I'm interested in Fermat's Last Theorem (Wiles theorem?). Then, I made the following similar question:
Find a prime number $p$ and natural numbers $x, y, z$ such that $x^p+y^p=p^z$.
I got that the followings are sufficient : for any non-negative integer $d$,$$(p,x,y,z)=(3,3^d,2\cdot3^d,2+3d),(3,2\cdot3^d,3^d,2+3d),(2,2^d,2^d,1+2d).$$
However, I'm not sure that these are the only solutions I want. Then, here is my question.
Question: Could you show me how to solve the above question?
If $z=0$ then $x=0,y=1$ or $x=1,y=0$.
If $z \ge 1$ then $x,y \ge 1$. Let $x=p^nx_1,y=p^my_1$ with $x_1,y_1,m,n \in \mathbb{N}$ and $\gcd (x_1,p)=1, \gcd (y_1,p)=1$. The equation is equivalent to $$p^{np}x_1^p+p^{mp}y_1^p=p^{z}$$ Without loss of generality, asume that $z \ge mp \ge np$ then $x_1^p+p^{(m-n)p}y_1^p=p^{z-np}$. If $m>n$ then $p \nmid LHS$ but $p \nmid RHS$, a contradiction. Thus, $m=n$.
The equation is equivalent to $x_1^p+y_1^p=p^l \; (l \ge 1)$ with $p \nmid x_1,p \nmid y_1$ and $p|x_1+y_1$. Therefore by Lifting The Exponent Lemma we have $$v_p(x_1^p+y_1^p)=v_p(x_1+y_1)+v_p(p)=v_p(x_1+y_1)+1=l$$ Thus, $x+y=p^{l-1}$ then $l \ge 2$. It follows that $p^{l-1} \ge p$ or $x_1+y_1 \ge \dfrac{x_1^p+y_1^p}{x_1+y_1} \qquad (1)$.
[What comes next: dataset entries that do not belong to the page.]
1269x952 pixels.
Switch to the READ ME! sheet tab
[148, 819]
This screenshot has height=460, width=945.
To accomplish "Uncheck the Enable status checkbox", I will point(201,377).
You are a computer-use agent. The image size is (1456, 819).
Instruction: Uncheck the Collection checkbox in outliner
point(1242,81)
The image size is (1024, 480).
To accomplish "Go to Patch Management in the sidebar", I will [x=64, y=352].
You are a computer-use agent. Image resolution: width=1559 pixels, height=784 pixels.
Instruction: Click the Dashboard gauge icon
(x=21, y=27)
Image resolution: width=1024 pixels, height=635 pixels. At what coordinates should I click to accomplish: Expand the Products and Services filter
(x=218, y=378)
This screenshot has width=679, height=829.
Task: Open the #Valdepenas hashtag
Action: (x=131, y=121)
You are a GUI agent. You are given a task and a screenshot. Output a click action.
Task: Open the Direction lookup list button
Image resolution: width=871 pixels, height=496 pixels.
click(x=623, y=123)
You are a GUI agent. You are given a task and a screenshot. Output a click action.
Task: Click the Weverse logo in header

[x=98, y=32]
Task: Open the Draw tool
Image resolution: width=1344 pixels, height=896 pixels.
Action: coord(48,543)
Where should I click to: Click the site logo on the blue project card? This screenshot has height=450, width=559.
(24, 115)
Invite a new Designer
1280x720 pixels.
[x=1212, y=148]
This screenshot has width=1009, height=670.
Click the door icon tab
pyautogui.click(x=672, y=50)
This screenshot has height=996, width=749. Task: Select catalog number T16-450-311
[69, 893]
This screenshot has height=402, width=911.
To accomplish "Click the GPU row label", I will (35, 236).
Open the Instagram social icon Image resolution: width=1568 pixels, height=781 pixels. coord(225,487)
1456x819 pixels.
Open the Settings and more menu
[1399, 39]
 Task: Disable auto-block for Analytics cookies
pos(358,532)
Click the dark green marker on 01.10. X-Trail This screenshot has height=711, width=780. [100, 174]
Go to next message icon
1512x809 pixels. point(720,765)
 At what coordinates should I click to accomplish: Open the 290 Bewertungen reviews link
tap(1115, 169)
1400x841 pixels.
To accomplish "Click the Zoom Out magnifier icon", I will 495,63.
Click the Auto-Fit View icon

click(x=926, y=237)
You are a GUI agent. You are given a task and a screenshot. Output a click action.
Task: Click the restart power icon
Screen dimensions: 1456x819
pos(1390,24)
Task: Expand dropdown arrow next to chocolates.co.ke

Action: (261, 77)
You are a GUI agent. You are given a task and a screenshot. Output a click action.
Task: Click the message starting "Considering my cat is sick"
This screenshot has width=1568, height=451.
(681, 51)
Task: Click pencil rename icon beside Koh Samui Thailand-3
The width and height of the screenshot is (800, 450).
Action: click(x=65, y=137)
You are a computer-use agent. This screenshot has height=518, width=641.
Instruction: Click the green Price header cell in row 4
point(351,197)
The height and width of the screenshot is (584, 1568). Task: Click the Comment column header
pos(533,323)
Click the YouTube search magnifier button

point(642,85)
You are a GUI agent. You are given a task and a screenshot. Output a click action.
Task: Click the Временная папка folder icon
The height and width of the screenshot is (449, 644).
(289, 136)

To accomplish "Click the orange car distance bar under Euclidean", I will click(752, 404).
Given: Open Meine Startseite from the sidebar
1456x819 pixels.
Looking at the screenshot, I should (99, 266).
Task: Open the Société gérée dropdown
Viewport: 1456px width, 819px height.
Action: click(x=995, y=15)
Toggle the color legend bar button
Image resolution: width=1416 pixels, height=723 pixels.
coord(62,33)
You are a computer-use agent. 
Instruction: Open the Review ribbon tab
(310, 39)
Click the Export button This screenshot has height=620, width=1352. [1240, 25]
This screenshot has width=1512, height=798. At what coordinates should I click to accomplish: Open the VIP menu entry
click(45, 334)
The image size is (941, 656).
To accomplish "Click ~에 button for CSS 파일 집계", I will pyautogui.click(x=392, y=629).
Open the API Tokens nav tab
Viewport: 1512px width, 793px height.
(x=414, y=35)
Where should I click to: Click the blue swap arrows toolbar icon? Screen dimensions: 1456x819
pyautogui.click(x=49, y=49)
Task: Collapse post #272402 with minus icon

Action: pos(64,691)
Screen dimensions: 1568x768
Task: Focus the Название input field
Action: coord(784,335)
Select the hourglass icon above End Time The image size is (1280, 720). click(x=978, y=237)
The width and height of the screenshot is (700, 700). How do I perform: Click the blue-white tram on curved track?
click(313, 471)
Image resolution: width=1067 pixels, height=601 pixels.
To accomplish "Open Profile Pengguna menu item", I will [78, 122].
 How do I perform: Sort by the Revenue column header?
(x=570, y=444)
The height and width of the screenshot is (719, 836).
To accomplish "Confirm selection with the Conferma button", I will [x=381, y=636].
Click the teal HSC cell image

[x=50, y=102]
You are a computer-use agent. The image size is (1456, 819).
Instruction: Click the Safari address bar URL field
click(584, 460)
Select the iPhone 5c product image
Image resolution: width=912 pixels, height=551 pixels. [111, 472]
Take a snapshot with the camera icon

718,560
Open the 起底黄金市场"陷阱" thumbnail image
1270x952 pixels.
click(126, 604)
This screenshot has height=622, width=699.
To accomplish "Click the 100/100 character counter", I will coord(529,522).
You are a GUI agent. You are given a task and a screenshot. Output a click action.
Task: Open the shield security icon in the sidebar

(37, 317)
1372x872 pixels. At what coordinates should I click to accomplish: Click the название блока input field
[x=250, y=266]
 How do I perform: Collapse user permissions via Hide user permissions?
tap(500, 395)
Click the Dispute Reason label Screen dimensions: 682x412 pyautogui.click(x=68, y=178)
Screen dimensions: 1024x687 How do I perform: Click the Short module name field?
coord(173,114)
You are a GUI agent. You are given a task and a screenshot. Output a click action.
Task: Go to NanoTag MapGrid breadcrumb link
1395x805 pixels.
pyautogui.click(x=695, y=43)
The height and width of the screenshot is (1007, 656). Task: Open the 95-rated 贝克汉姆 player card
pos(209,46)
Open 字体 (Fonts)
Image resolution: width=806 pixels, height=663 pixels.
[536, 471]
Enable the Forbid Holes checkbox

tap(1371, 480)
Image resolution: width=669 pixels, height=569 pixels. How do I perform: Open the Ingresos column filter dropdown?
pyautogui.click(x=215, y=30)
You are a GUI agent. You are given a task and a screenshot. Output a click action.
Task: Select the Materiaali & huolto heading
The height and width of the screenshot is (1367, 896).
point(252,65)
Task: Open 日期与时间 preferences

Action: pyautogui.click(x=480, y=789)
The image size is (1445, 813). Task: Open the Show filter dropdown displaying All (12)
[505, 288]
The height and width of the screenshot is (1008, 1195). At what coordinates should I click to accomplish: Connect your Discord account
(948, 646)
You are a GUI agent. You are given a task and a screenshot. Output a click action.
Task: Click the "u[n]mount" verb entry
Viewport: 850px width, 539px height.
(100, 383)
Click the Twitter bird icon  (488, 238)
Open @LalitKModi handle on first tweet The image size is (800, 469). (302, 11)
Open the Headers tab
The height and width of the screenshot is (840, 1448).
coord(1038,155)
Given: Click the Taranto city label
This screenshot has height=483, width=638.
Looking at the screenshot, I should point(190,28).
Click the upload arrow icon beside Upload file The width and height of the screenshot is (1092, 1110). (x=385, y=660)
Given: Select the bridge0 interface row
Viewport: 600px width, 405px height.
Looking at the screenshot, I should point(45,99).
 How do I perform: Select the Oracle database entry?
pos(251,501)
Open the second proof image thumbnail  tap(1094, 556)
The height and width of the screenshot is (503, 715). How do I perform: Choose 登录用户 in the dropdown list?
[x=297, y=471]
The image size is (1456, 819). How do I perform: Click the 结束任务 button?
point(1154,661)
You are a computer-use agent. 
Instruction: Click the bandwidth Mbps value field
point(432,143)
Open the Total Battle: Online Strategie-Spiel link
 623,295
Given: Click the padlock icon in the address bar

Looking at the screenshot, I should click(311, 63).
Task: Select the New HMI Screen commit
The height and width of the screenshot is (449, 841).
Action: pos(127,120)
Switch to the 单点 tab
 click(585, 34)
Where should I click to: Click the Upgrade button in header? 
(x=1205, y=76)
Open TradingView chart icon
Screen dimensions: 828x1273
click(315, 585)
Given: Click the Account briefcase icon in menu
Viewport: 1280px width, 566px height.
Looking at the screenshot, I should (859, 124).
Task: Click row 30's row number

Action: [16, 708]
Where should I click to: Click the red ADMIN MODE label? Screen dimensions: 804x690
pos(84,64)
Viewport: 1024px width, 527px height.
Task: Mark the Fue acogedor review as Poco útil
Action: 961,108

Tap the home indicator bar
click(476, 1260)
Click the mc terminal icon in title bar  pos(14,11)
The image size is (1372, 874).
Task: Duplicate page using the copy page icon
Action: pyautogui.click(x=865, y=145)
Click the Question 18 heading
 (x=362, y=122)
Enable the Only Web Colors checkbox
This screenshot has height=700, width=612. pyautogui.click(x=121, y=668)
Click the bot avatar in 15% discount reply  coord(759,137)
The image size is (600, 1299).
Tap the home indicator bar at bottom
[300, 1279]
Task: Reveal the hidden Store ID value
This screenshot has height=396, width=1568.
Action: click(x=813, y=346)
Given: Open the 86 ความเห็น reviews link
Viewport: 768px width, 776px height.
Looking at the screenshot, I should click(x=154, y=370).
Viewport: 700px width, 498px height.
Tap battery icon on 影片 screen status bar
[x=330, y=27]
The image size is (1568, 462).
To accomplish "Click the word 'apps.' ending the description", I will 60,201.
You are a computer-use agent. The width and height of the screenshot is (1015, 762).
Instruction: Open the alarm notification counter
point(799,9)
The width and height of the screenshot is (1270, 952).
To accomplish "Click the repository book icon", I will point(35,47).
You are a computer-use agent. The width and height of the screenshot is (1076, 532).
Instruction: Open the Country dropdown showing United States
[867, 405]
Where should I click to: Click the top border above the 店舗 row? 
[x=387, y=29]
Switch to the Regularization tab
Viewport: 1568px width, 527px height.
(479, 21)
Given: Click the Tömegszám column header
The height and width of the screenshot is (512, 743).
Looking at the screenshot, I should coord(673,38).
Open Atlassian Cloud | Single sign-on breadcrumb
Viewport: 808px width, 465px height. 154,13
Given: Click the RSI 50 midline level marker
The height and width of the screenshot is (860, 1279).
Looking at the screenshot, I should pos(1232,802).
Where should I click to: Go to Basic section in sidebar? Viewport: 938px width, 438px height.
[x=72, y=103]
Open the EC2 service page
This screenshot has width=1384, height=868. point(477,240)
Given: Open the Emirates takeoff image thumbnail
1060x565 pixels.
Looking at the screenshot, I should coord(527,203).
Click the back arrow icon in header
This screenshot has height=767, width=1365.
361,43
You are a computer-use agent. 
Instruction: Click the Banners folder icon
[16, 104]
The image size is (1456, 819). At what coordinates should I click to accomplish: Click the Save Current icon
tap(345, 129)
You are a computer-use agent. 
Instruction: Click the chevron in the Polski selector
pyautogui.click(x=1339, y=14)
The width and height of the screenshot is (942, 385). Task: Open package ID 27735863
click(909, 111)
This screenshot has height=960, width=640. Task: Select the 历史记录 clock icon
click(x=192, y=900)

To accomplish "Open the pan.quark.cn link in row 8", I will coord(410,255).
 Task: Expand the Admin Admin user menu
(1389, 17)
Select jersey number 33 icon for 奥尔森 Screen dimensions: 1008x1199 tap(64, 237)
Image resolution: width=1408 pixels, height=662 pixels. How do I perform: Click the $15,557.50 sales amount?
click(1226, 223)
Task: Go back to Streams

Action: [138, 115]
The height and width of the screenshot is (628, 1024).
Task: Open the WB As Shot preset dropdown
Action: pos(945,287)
Case 1. If $x_1=y_1=1$ then $x=y=p^n$. Therefore $2 \cdot p^{np}= p^z$. Thus, $p=2$ and $2n+1=z$. Case 2. If $x_1=1$ and $y_1 \ge 2$. Hence, from $(1)$ we obtain $y_1^2+2y_1 \ge y_1^p$ or $y_1+2 \ge y_1^{p-1}$. The inequality holds if and only if $y_1=2,p=3$. Thus, $x=3^n,y=2 \cdot 3^n, z= 2+3n$.
Case 3. If $y_1=1$ and $x_1 \ge 2$. Similarly, we obtain $p=3,y=3^n,x=2 \cdot 3^n, z=2+3n$.
Case 4. If $x_1,y_1 \ge 2$. From $(1)$ we obtain $p=2$. Hence $x_1^2+y_1^2=2^l$. Since $x_1,y_1 \ge 2$ then $l \ge 2$. It follows that $4|x_1^2+y_1^2$, a contradiction since $2 \nmid x_1, 2 \nmid y_1$.
The answer is $\boxed{ (p,x,y,z,)=(3,3^d,2 \cdot 3^d,2+3d),(3,2 \cdot 3^d,3^d,2+3d),(2,2^d,2^d,1+2d)}$ for $d \in \mathbb{N}$.